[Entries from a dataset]
┏━━

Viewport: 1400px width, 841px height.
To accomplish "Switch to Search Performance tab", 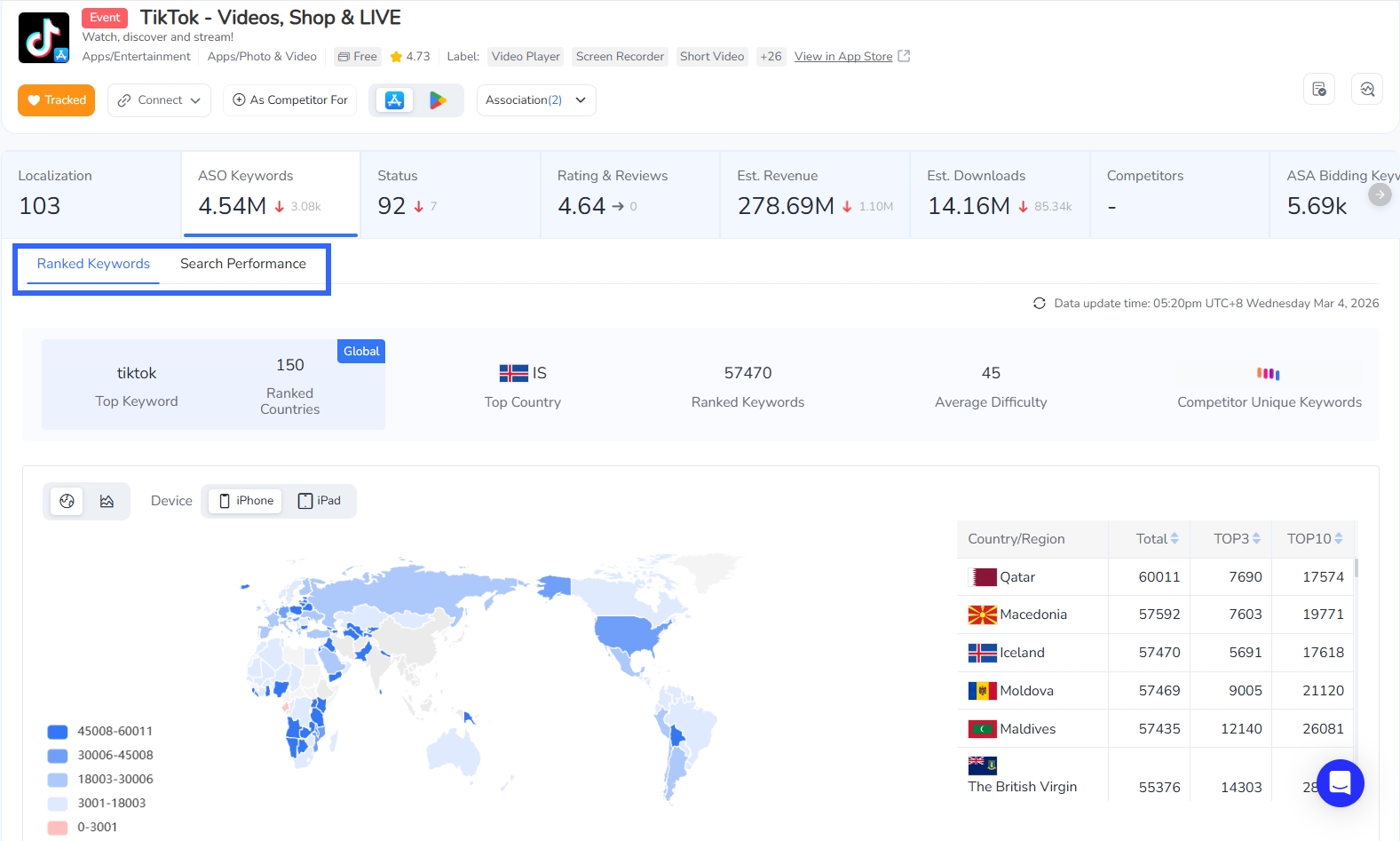I will tap(242, 264).
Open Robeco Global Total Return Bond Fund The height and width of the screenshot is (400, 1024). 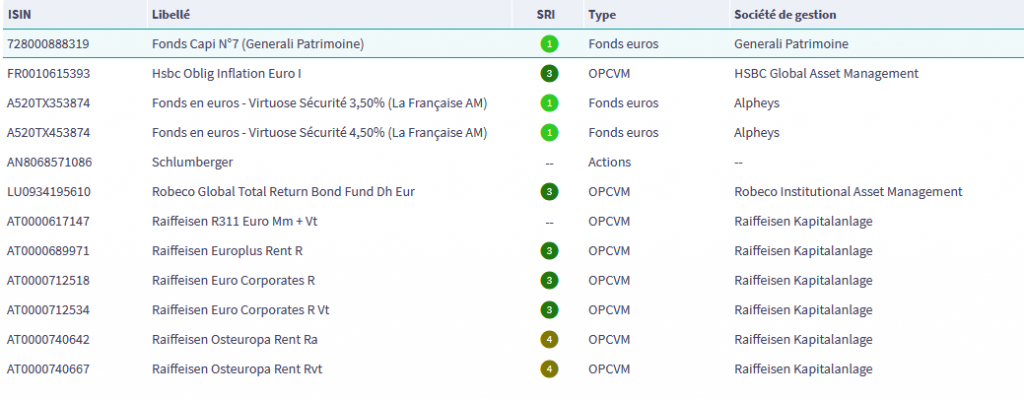click(283, 192)
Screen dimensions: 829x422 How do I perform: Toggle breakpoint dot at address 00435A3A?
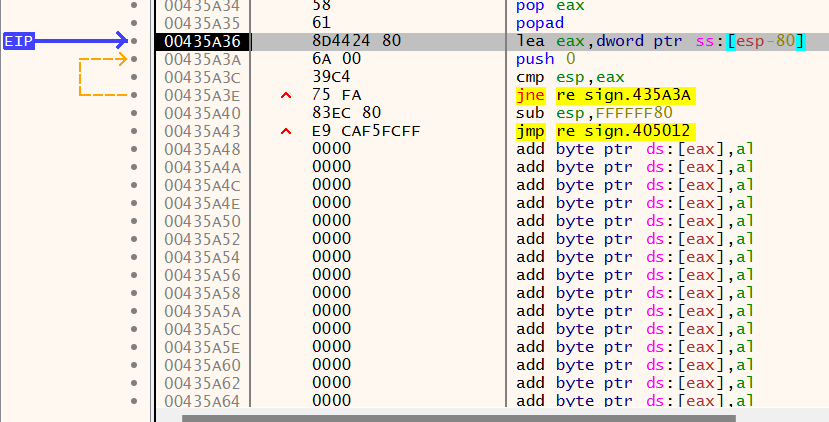click(134, 59)
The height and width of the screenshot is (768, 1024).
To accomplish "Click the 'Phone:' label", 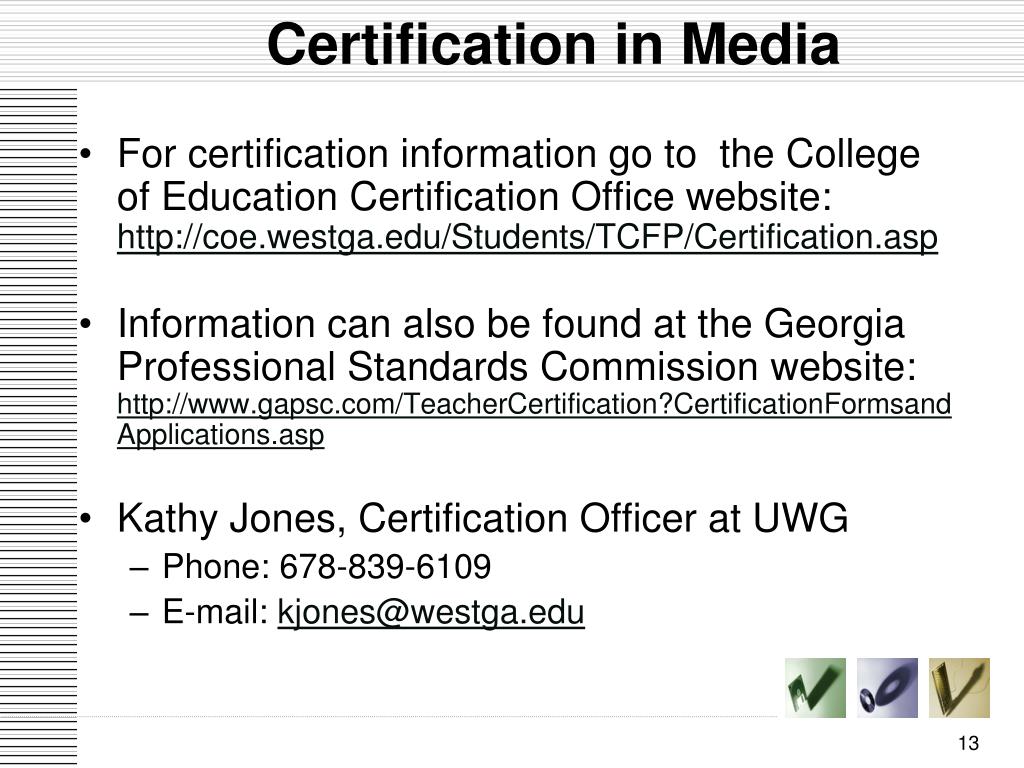I will coord(216,566).
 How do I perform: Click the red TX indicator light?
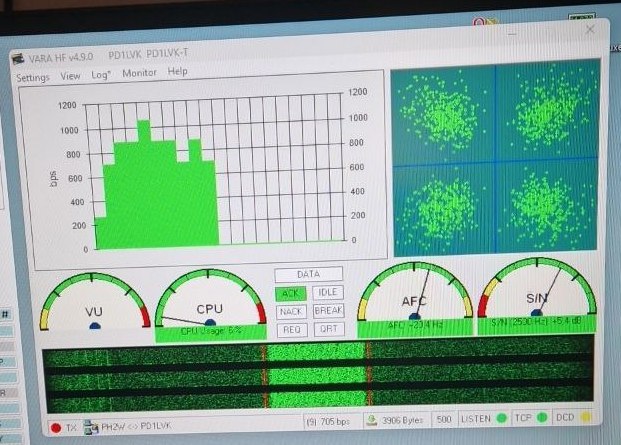click(55, 428)
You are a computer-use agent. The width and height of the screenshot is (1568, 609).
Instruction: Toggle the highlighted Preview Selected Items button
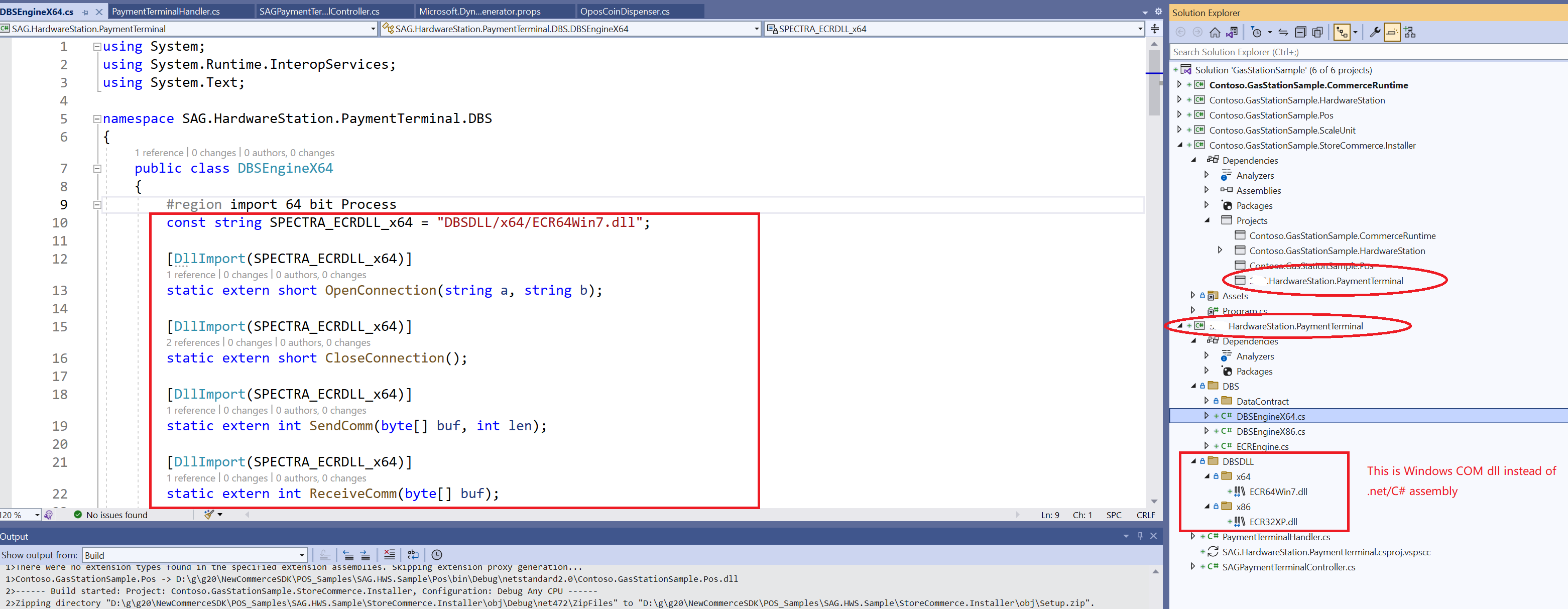coord(1392,32)
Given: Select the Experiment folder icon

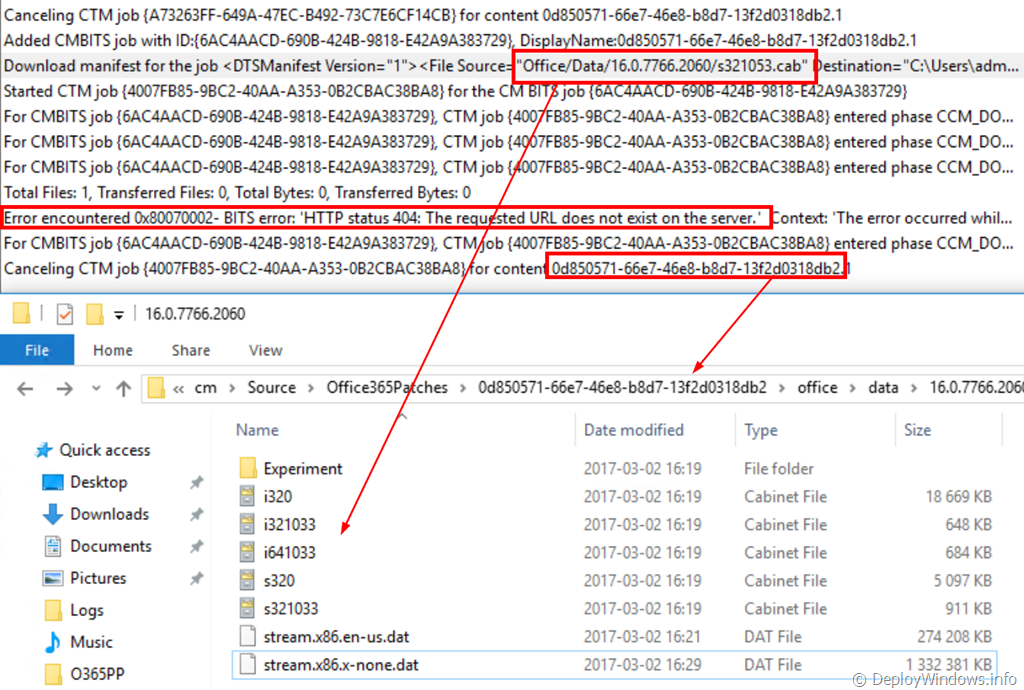Looking at the screenshot, I should pyautogui.click(x=248, y=468).
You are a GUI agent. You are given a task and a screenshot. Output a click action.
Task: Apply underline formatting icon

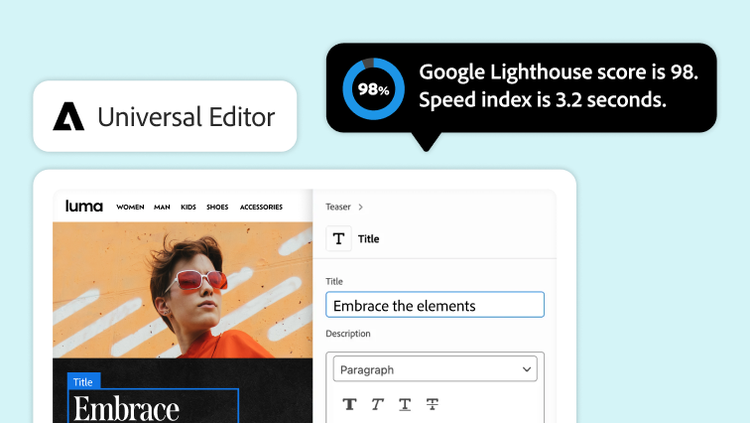(x=405, y=405)
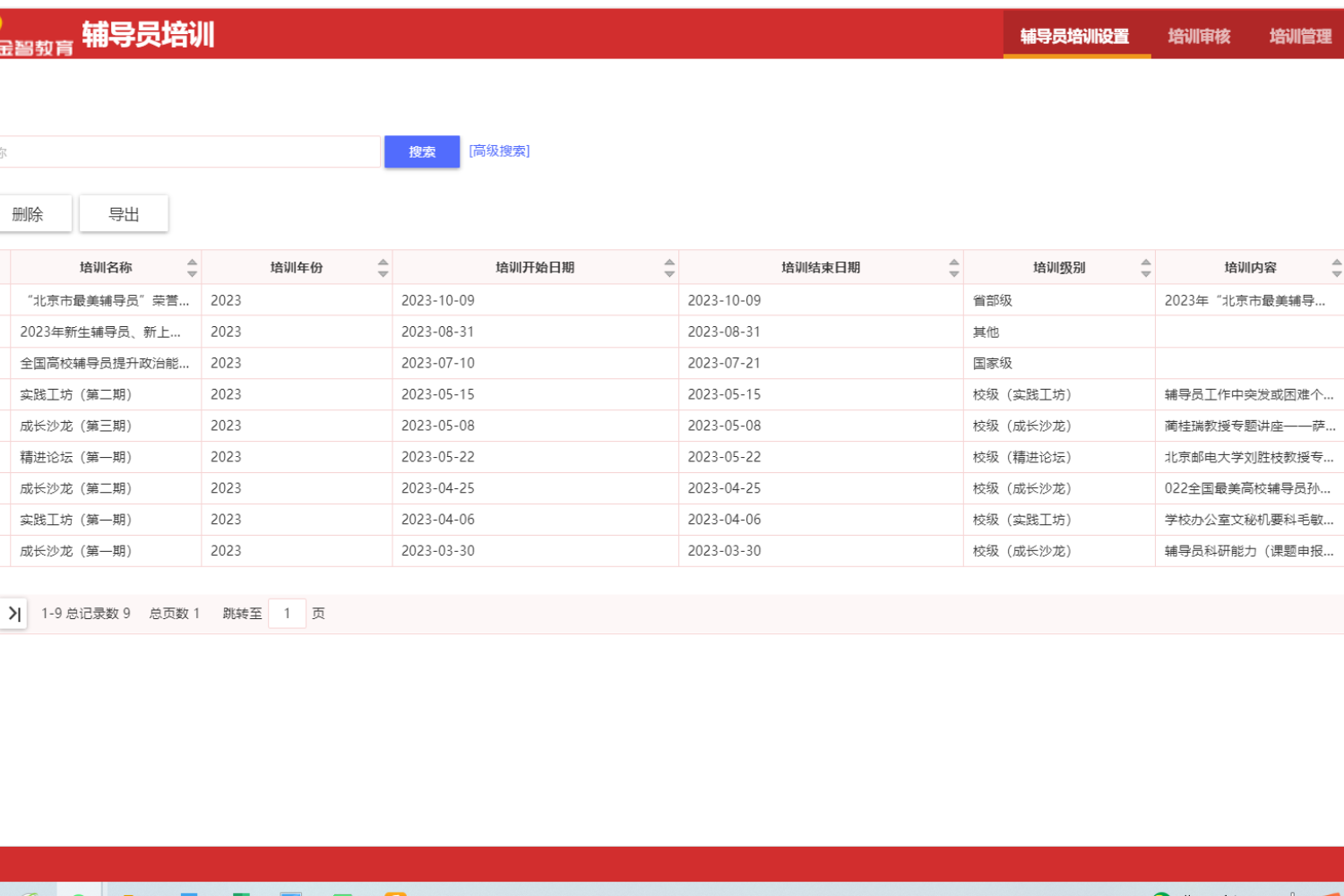Viewport: 1344px width, 896px height.
Task: Sort table using 培训结束日期 sort icon
Action: click(x=953, y=268)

┗━━

Reproduce the lines from the one containing "You are a computer-use" through the end of the entries, both ends included, and omit the pictures.

_PROBLEM SOLUTION_
You are a computer-use agent. The width and height of the screenshot is (1568, 609).
Instruction: Toggle the highlighted Preview Selected Items button
coord(1392,32)
Given: Select the Experiment folder icon

Looking at the screenshot, I should pyautogui.click(x=248, y=468).
You are a GUI agent. You are given a task and a screenshot. Output a click action.
Task: Apply underline formatting icon

(x=405, y=405)
Viewport: 1344px width, 896px height.
Task: Sort table using 培训结束日期 sort icon
Action: click(x=953, y=268)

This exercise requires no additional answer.